For a binomial distribution with parameters \( n \) (number of trials) and \( p \) (probability of success), we can use a normal distribution to approximate it if \( np \) and \( n(1-p) \) are both greater than 5.

• The mean (\( \mu \)) of the normal approximation is the same as the binomial mean: \( np \).
• The standard deviation (\( \sigma \)) is calculated by \( \sqrt{np(1-p)} \).

This allows the binomial distribution \( B(n, p) \) to be approximated by the normal distribution \( N(np, \sqrt{np(1-p)}) \).

In our exercise, since \( np = 5 \) and \( n(1-p) = 995 \), we meet this condition, which makes the normal approximation valid.

In the context of the normal approximation to the binomial distribution, a continuity correction is used to improve the accuracy of calculation. The continuity correction accounts for the fact that a binomial distribution is discrete (individual, separate pieces) while a normal distribution is continuous (smooth and flowing everywhere).

To apply the continuity correction, we adjust our range of interest by 0.5 units. This ensures that the approximated area under the curve is more aligned with the discrete nature of the original binomial distribution.

• If calculating a probability like \( P(a \leq X \leq b) \), you adjust it to \( P(a - 0.5 \leq X \leq b + 0.5) \).
• For probabilities such as \( P(X \geq k) \), adjust to \( P(X \geq k - 0.5) \).
• For \( P(X < k) \), adjust to \( P(X < k + 0.5) \).

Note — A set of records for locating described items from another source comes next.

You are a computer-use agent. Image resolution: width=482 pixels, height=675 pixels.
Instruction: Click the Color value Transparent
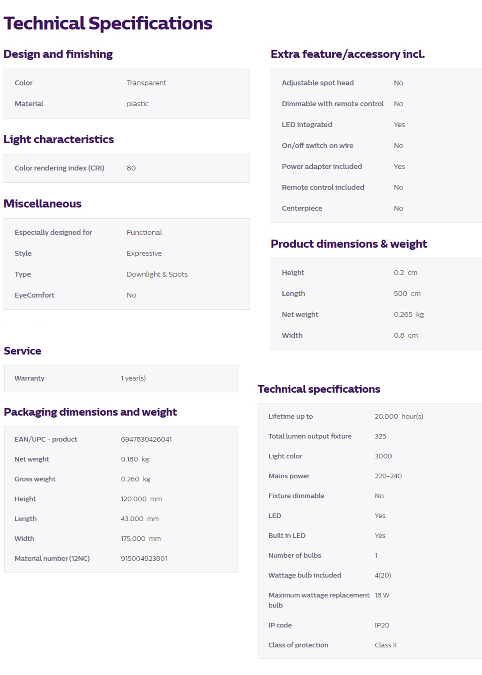tap(146, 83)
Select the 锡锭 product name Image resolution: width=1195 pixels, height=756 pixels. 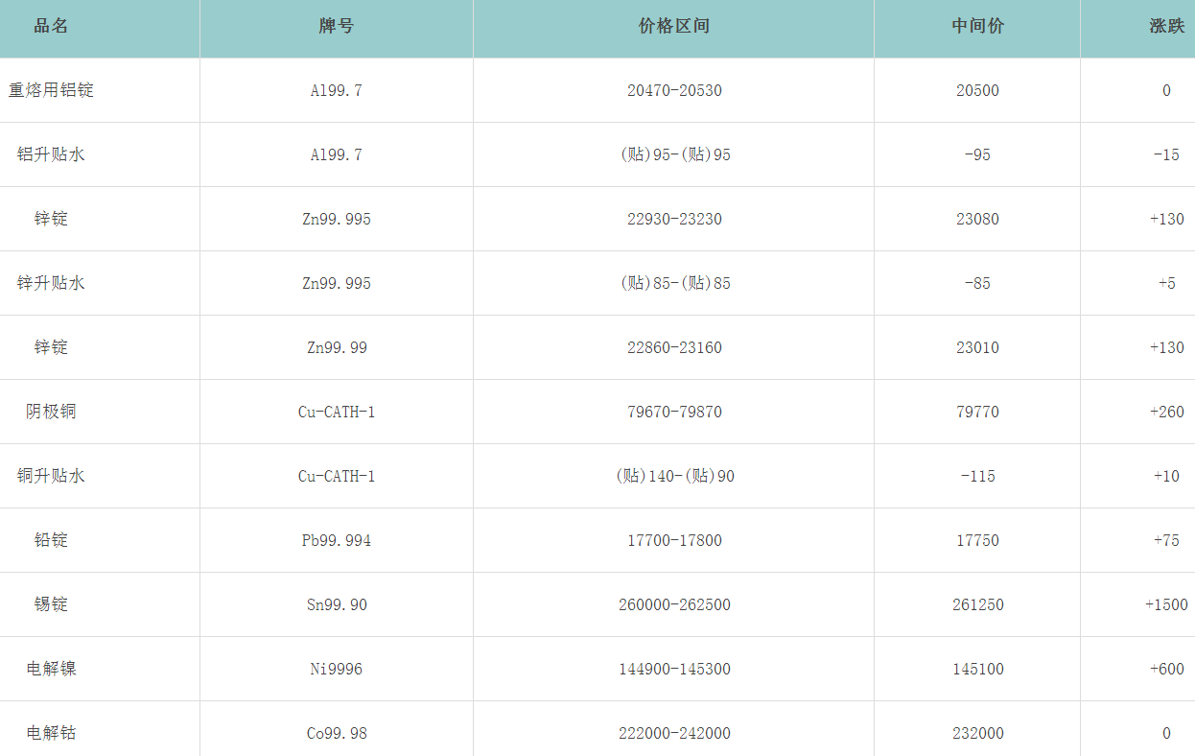[x=51, y=604]
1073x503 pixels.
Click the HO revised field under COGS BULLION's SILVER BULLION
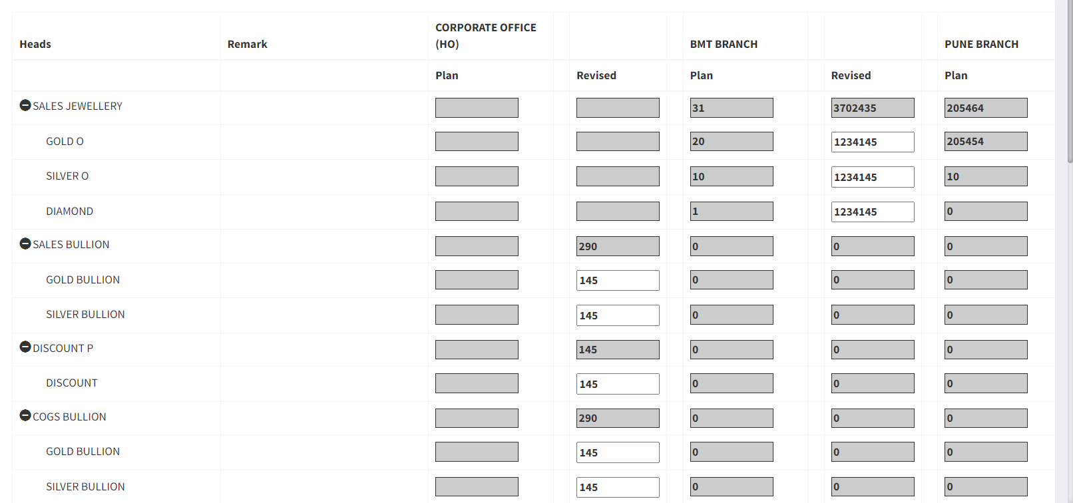(x=618, y=487)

So in exercise part (a), \( P(5 \leq X \leq 8) \) adjusts to \( P(4.5 \leq X \leq 8.5) \), and for part (b), \( P(X \geq 8) \) adjusts to \( P(X \geq 7.5) \), making our approximation more precise.

The cumulative distribution function (CDF) helps determine the probability that a random variable is less than or equal to a specific value. For a continuous probability distribution, the CDF is expressed as \( F(x) = P(X \leq x) \). This function is extremely helpful in finding probabilities in our exercise when dealing with normal approximations.

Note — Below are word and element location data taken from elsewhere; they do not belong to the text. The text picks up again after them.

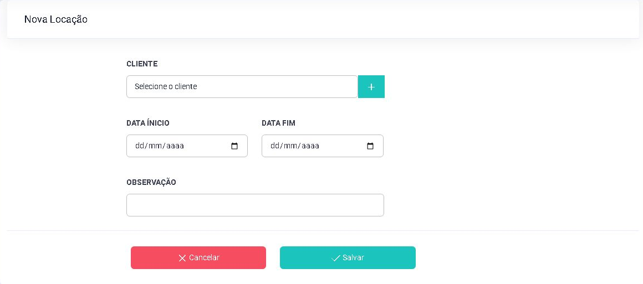Select the day segment in Data Fim
Image resolution: width=643 pixels, height=284 pixels.
[275, 146]
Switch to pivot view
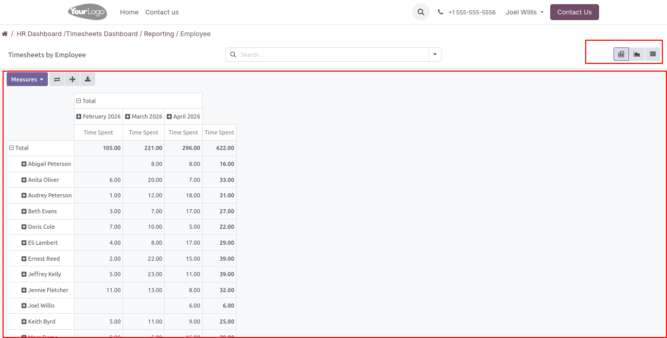The width and height of the screenshot is (667, 338). tap(621, 54)
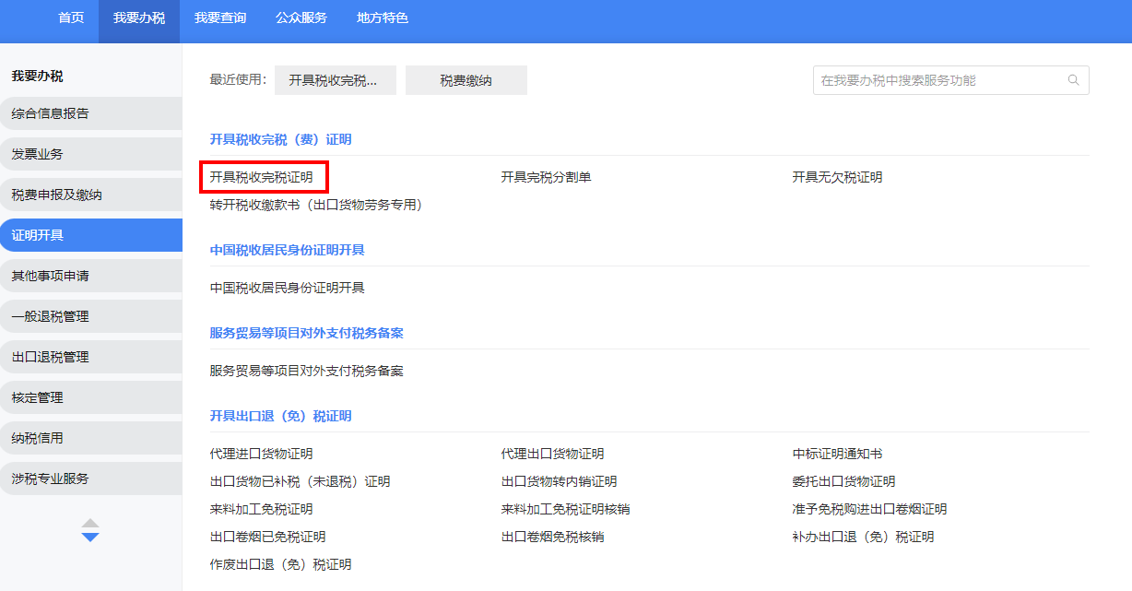1132x591 pixels.
Task: Click in the 在我要办税中搜索服务功能 search field
Action: tap(936, 80)
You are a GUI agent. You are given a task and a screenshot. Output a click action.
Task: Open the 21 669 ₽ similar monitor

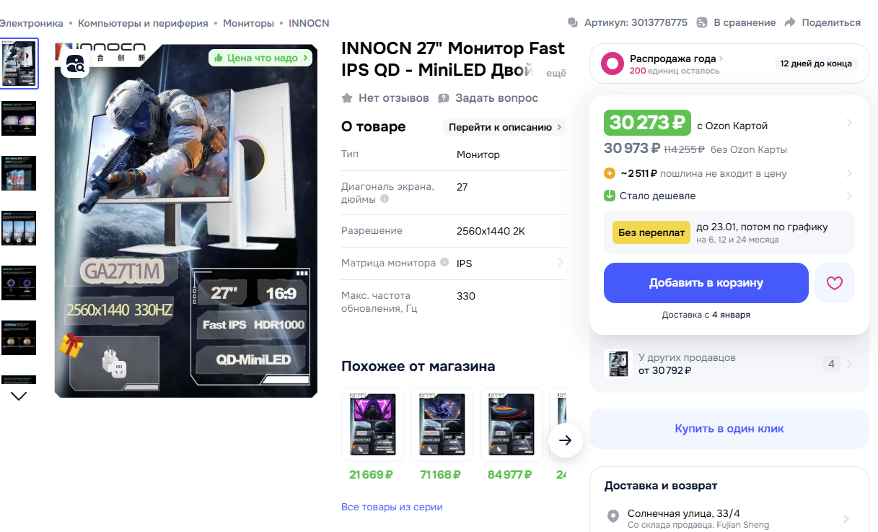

Once we apply the continuity correction and convert our problem to a normal distribution setup, we utilize the CDF to find these probabilities.

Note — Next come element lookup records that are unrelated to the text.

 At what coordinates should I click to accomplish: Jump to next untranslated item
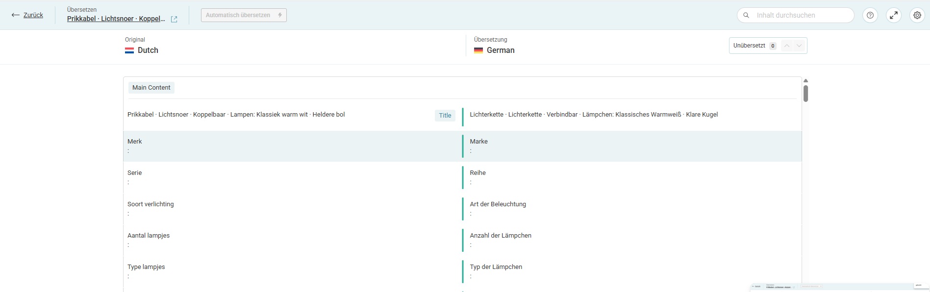[800, 46]
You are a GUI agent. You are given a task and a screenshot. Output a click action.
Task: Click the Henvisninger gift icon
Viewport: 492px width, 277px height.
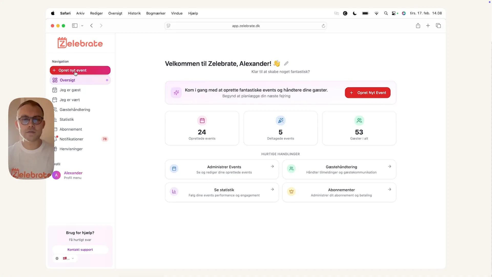55,149
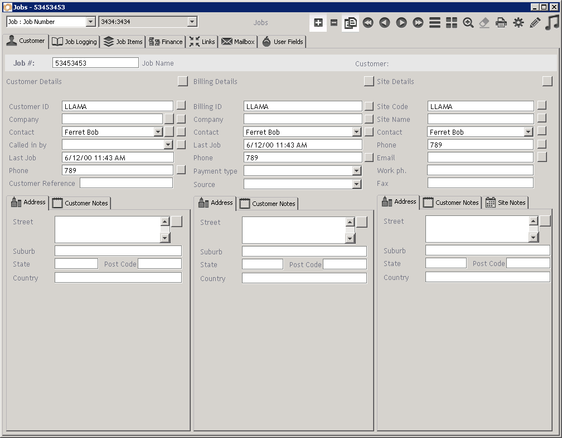Click the delete record minus icon
The width and height of the screenshot is (562, 438).
334,23
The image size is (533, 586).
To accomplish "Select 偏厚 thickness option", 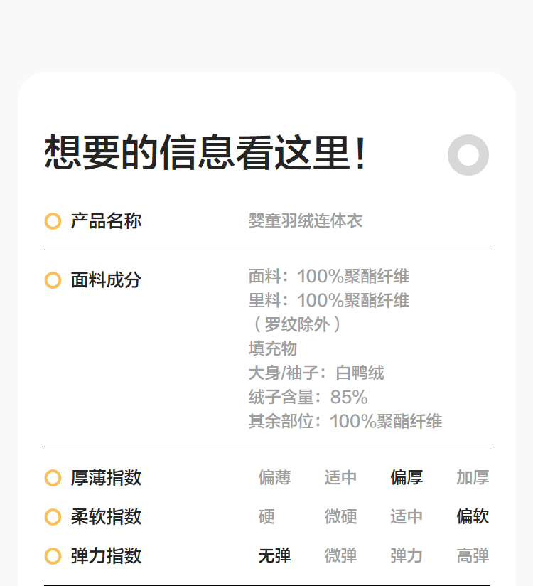I will click(x=407, y=478).
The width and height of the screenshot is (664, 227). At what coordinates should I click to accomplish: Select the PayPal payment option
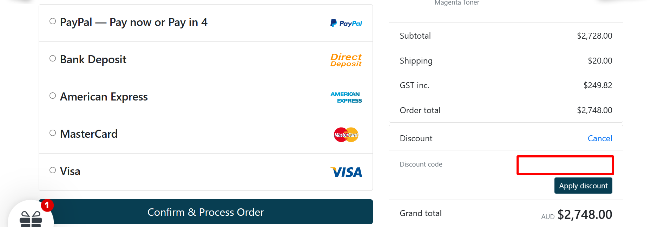tap(53, 21)
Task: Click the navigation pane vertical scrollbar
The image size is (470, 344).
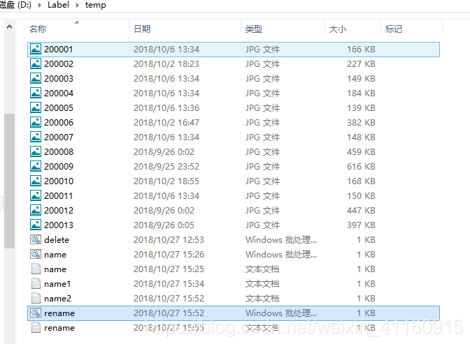Action: pos(9,180)
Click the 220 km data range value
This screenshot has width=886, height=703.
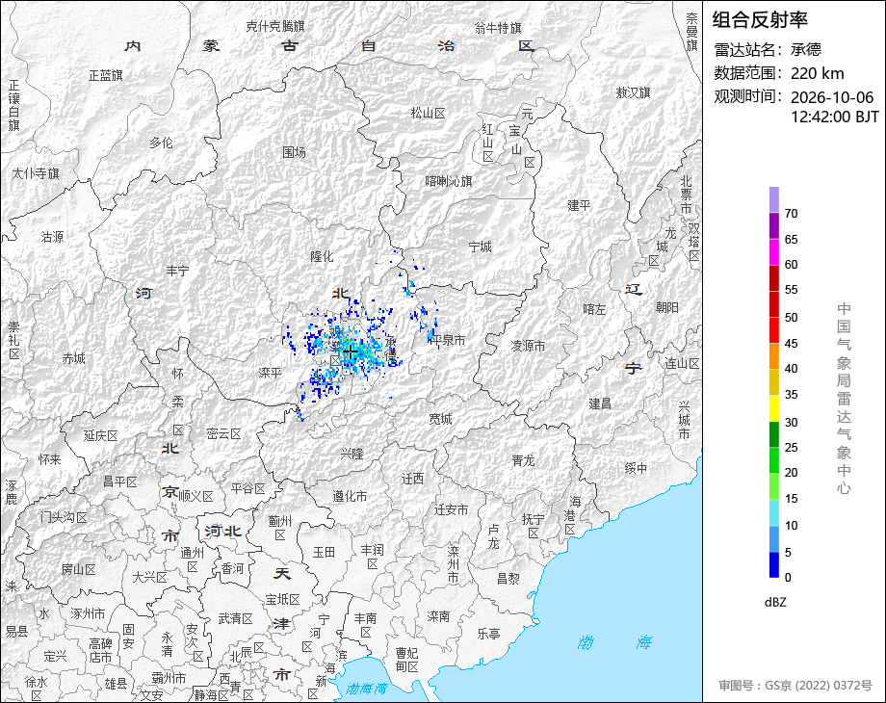coord(817,73)
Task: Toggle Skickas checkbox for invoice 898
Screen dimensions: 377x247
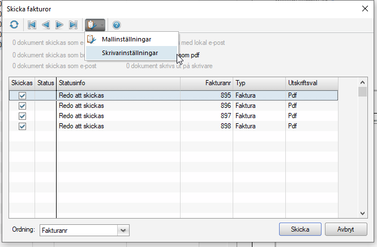Action: pyautogui.click(x=23, y=126)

• For part (a) of the exercise, we calculate \( P(4.5 < X < 8.5) \), which involves finding \( F(8.5) - F(4.5) \).
• For part (b), \( P(X \geq 7.5) = 1 - P(X < 7.5) \), which uses the CDF to find \( F(7.5) \) and subtracting it from 1.

Computing these CDF values for a normal distribution often involves looking up standard normal distribution tables or using computational tools to find the required probabilities.

A random variable is a concept that helps describe numerical outcomes of random processes. In probability and statistics, it can be thought of as a function that assigns a real number to each outcome of a statistical experiment. In our gene-carrying example, the random variable \( X \) represents the number of people in a sample of 1000 who carry a specific defective gene.

Understanding the nature of a random variable is crucial because it sets the stage for identifying the distribution type and computing probabilities based on that distribution.

• Discrete random variables take on specific, isolated values, like our variable \( X \) which counts people.
• Continuous random variables can assume any value within a given range and are typically associated with measurements.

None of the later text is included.